**Exercise details**: Nothing before the line containing "Where should I click to: Hide" should appear; please restate that line and every later line word for word through the end of the listing.

**Extracted material**:
------------------------------------------------------------

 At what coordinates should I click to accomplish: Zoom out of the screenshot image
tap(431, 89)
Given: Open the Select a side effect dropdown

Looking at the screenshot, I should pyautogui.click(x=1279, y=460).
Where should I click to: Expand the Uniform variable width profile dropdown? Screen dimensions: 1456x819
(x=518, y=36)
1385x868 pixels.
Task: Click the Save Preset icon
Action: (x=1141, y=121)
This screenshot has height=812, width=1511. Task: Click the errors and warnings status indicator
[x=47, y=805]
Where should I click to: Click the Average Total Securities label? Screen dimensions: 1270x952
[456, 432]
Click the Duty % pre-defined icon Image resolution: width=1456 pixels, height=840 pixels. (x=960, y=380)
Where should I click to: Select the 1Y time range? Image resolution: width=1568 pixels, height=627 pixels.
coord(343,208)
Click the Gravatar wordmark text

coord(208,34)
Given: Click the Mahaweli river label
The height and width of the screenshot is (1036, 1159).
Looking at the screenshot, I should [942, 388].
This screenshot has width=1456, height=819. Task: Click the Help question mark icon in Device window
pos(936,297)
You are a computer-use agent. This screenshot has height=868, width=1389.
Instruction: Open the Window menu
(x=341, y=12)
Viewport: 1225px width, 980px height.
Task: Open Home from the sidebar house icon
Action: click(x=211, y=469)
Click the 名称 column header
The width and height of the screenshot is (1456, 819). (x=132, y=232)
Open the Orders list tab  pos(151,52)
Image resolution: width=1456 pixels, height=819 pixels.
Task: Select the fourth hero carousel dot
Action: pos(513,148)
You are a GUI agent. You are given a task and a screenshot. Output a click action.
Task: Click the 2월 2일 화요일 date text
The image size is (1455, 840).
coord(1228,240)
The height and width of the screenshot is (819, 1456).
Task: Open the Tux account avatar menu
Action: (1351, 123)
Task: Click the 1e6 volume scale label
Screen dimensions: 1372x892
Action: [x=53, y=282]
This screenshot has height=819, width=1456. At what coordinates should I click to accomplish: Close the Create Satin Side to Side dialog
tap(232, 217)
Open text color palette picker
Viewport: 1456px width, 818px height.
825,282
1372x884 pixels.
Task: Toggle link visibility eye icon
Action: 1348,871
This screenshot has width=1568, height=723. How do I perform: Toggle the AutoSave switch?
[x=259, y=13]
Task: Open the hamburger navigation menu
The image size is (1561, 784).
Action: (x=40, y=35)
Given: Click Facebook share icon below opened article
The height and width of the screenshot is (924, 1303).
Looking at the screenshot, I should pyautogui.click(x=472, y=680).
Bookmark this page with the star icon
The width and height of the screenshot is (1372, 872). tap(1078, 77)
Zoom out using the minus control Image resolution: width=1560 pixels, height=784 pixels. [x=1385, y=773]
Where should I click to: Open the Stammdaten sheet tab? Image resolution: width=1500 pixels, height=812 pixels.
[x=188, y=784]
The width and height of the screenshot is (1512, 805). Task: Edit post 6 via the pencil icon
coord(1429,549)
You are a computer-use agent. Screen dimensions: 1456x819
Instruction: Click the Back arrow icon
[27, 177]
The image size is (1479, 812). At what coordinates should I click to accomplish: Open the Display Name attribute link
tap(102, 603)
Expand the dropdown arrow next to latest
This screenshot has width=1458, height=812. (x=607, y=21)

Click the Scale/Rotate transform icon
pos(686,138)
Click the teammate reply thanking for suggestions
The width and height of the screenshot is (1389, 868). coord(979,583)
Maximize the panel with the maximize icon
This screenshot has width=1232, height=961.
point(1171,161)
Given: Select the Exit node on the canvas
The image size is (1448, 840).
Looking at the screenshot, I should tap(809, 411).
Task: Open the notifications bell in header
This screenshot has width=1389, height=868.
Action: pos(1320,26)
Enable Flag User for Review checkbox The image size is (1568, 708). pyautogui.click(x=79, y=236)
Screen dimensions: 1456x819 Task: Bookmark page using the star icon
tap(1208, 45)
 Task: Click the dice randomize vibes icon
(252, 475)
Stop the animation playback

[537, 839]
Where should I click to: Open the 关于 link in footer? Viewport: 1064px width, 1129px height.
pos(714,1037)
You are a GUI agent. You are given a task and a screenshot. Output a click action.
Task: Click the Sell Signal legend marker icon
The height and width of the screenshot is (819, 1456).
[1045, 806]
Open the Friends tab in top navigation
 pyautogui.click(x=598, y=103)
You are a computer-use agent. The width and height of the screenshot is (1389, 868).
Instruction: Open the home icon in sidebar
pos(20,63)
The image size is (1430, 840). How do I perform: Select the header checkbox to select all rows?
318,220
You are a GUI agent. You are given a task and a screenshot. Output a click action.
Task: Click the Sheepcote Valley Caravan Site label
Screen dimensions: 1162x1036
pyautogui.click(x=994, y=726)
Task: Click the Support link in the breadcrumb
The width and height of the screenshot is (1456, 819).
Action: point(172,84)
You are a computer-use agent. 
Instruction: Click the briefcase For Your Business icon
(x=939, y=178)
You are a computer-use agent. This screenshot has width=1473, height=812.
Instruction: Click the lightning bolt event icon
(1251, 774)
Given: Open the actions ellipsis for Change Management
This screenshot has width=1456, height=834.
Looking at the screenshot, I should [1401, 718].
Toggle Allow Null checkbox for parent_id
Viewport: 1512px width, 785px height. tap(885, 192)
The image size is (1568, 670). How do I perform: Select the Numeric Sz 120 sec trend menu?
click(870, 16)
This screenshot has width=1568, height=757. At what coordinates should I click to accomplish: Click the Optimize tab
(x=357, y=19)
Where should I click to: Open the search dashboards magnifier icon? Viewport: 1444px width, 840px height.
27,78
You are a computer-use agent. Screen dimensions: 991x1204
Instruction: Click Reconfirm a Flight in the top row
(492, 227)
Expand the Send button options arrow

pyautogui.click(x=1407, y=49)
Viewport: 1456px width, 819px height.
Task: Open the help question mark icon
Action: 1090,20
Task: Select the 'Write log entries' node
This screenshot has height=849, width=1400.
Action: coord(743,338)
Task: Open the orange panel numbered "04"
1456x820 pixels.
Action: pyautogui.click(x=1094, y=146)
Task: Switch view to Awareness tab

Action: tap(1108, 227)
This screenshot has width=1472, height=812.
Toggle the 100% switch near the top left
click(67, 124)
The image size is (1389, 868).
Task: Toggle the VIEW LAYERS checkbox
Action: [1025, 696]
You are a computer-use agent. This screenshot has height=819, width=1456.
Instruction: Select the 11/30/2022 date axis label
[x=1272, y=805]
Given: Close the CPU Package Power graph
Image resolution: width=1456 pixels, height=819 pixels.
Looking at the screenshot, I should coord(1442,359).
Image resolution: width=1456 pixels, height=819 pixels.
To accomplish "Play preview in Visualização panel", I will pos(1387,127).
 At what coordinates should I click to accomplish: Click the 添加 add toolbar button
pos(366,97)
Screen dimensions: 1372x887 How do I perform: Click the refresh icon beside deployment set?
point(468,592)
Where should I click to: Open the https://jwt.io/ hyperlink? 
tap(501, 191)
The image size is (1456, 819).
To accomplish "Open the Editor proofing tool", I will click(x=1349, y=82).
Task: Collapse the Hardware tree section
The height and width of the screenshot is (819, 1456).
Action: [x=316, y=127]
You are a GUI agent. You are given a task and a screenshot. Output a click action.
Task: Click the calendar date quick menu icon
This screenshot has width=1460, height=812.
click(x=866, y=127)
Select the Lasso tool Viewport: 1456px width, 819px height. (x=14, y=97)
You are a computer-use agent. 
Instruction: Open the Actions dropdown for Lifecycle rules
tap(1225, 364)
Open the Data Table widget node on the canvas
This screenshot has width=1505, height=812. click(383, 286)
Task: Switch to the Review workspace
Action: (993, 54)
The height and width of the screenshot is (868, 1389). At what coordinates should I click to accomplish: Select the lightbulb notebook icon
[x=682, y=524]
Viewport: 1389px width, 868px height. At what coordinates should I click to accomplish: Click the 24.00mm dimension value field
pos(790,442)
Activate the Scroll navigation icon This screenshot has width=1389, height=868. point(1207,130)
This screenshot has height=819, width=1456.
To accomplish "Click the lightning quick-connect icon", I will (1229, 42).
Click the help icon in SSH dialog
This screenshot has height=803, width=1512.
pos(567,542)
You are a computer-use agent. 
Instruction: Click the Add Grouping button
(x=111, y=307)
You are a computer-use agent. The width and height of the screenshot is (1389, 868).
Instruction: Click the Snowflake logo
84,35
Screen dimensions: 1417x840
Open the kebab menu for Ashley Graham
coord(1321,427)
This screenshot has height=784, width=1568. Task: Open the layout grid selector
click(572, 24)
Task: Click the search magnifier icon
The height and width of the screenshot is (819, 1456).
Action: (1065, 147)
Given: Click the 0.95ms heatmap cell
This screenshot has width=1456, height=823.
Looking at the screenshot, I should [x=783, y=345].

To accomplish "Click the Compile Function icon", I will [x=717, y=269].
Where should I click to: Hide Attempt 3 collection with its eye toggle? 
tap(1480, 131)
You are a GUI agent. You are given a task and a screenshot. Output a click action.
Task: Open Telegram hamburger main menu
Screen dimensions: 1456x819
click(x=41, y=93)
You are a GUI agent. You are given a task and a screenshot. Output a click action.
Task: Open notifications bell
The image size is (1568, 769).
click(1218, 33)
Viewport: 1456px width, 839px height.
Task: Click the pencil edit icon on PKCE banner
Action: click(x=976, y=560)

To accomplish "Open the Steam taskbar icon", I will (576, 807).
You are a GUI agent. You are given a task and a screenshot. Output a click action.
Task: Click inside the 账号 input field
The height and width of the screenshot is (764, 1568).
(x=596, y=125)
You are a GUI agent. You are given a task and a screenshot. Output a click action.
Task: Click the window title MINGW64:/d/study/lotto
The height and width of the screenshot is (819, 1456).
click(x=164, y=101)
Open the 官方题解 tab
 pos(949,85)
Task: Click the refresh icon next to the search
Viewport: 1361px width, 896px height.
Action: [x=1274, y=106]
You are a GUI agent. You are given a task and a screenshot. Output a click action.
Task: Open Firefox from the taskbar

------------------------------------------------------------

**Solution**:
Where should I click to: Hide Attempt 3 collection with its eye toggle? 
tap(1480, 131)
You are a GUI agent. You are given a task and a screenshot. Output a click action.
Task: Open Telegram hamburger main menu
Screen dimensions: 1456x819
click(x=41, y=93)
You are a GUI agent. You are given a task and a screenshot. Output a click action.
Task: Open notifications bell
The image size is (1568, 769).
click(1218, 33)
Viewport: 1456px width, 839px height.
Task: Click the pencil edit icon on PKCE banner
Action: click(x=976, y=560)

To accomplish "Open the Steam taskbar icon", I will (576, 807).
You are a GUI agent. You are given a task and a screenshot. Output a click action.
Task: Click inside the 账号 input field
The height and width of the screenshot is (764, 1568).
(x=596, y=125)
You are a GUI agent. You are given a task and a screenshot. Output a click action.
Task: Click the window title MINGW64:/d/study/lotto
The height and width of the screenshot is (819, 1456).
click(x=164, y=101)
Open the 官方题解 tab
 pos(949,85)
Task: Click the refresh icon next to the search
Viewport: 1361px width, 896px height.
Action: [x=1274, y=106]
You are a GUI agent. You are given a task and a screenshot. Output a click action.
Task: Open Firefox from the taskbar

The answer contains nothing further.